Yapılan kazılarda seramik, bronz ve altın süslemeler bulunduğu gibi çok sayıda mezara da rastlanmış. Böylece uzmanlar buranın yüzlerce yıl dini bir merkez olduğunda hemfikir olmuşlar.

7. yüzyılın sonlarından itibaren bölgede İslamiyetin yayılmaya başlamasına rağmen bu kilise gibi belli başlı bölgelerin Hristiyan kimliğini 1836 yılına kadar sürdürdüğü tespit edilmiş. Kiş Kilisesi, uzmanlar tarafından Hristiyanlığın başladığı noktalardan birisi olarak kabul edilmekte olup ülkenin antik tarihi ve yüzlerce yıllık zengin kültürel mirasının somut bir örneği olduğu belirtilmektedir.

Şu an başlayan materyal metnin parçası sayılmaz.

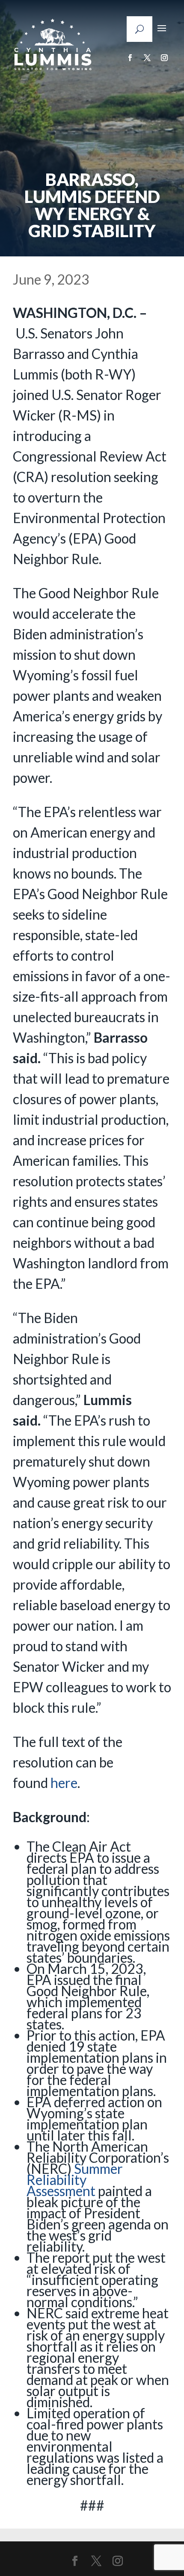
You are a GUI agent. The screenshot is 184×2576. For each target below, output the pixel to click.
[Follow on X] (147, 58)
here (63, 1782)
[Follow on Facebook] (130, 58)
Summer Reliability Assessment (75, 2179)
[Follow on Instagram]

Burayı gezmek çok zaman almıyor. Kilise çok büyük olmadığından şöyle bir bakıp dışarıdaki mezarlara baktım. Çıkarken satış kısmında sergilenen halılara bakmaktan kendimi alamadım.

Sonra tekrar Kervansaray tarafına doğru yürümeye başladım. Yolun solunda kalan Cuma Camisini görmek istedim. Ancak içeride cami cemaati kalabalık olunca girmekten vazgeçip dışından bakmakla yetindim.

1745-1750 yıllarında inşa edilen Cuma Mescidinin 40 metre yüksekliğinde bir minaresi ve bunun üzerinde güzel geometrik süslemeler bulunuyor.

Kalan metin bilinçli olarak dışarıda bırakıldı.